◆ **Exercise brief**: Below are some entries. Copy each line that holds the string "page".

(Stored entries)
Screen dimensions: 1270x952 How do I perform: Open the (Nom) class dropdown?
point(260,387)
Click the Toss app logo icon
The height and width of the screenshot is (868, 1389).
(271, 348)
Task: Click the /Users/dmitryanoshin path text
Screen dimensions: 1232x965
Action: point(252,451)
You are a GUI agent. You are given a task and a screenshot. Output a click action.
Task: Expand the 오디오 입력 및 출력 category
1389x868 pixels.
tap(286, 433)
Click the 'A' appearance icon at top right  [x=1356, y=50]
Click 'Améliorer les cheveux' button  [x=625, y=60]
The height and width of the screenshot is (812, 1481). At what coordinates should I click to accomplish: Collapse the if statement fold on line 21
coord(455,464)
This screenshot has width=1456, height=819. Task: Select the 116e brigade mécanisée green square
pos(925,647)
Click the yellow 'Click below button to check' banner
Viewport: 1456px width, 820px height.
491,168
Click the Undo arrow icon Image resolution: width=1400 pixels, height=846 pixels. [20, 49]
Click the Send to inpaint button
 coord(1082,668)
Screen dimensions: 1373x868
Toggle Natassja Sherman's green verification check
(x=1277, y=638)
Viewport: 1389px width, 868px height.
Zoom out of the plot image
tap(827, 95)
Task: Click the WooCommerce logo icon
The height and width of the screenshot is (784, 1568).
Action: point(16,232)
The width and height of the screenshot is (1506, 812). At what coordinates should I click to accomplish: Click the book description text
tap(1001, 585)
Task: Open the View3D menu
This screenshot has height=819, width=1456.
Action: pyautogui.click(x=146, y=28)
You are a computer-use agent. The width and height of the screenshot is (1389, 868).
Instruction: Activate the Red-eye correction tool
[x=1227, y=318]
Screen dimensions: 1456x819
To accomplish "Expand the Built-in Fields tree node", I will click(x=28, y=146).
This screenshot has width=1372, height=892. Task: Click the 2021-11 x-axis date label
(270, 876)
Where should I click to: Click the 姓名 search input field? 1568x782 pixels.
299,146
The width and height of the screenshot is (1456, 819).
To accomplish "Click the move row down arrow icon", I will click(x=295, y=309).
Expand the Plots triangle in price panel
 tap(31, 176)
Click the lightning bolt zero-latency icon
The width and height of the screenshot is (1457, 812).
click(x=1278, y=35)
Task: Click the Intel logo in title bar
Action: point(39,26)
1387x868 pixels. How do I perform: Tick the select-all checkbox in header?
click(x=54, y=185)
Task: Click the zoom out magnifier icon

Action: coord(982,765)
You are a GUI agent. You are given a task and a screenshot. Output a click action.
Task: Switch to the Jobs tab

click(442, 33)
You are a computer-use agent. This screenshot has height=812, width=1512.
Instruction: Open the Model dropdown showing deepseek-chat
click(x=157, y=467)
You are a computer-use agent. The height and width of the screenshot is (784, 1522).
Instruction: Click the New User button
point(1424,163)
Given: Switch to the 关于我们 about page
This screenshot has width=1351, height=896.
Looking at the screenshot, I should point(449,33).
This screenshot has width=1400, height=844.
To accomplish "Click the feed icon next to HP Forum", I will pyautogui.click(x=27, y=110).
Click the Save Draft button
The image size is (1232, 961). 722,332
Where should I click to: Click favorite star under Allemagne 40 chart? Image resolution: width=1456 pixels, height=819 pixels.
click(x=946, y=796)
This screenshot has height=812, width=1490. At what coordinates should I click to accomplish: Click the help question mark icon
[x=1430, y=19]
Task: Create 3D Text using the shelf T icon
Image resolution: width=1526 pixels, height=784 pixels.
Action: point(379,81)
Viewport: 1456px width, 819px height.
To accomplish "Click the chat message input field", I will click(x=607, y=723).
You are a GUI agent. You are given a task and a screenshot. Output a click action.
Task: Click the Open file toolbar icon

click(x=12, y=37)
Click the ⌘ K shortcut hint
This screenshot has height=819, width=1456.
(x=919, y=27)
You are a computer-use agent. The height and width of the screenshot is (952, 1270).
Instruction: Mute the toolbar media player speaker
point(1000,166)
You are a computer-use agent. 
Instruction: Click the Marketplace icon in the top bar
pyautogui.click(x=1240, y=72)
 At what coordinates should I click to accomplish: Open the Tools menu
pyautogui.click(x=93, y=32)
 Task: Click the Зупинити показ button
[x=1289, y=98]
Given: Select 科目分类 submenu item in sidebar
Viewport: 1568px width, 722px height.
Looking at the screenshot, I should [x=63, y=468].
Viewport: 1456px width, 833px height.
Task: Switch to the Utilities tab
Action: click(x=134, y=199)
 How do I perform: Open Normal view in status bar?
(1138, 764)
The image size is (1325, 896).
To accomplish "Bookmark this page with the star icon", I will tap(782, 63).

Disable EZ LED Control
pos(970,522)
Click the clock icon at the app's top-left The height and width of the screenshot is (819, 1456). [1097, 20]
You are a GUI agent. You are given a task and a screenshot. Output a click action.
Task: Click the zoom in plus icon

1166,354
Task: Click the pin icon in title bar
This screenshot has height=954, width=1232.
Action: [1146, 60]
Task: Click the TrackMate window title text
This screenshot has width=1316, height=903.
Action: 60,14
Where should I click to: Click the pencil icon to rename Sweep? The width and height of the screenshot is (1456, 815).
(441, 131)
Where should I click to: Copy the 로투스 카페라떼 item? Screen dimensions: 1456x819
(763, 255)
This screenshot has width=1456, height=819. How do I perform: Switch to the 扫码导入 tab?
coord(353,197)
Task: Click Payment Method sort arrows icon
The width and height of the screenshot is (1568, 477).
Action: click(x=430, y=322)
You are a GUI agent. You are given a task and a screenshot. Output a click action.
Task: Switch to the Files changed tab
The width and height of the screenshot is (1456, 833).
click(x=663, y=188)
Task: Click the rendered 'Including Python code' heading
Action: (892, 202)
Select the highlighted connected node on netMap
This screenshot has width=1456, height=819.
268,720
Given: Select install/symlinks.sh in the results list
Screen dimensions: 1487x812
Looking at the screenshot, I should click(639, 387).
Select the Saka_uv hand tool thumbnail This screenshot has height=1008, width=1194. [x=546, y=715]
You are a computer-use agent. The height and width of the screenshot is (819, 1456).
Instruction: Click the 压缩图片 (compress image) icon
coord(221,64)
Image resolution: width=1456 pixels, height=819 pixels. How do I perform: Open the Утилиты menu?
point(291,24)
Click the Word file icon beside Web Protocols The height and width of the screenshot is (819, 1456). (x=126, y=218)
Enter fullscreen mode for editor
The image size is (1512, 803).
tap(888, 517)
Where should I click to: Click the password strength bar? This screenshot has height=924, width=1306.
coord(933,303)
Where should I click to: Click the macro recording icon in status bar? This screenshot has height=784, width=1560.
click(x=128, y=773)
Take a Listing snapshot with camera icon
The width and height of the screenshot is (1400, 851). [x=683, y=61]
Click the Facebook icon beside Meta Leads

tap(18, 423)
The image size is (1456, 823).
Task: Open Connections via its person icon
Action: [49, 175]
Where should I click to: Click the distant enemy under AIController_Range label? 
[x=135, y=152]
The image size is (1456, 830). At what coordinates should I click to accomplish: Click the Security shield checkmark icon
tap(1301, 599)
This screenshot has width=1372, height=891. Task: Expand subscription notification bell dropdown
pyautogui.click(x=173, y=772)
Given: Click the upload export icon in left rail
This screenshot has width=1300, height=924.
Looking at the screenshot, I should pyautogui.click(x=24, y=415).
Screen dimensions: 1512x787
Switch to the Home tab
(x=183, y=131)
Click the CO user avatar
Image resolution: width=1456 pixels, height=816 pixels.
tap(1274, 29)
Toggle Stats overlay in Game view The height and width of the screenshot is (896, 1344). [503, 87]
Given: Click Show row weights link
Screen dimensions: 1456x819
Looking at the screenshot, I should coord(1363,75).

◆ **Your solution**:
Given: Switch to the 关于我们 about page
To accomplish "Bookmark this page with the star icon", I will tap(782, 63).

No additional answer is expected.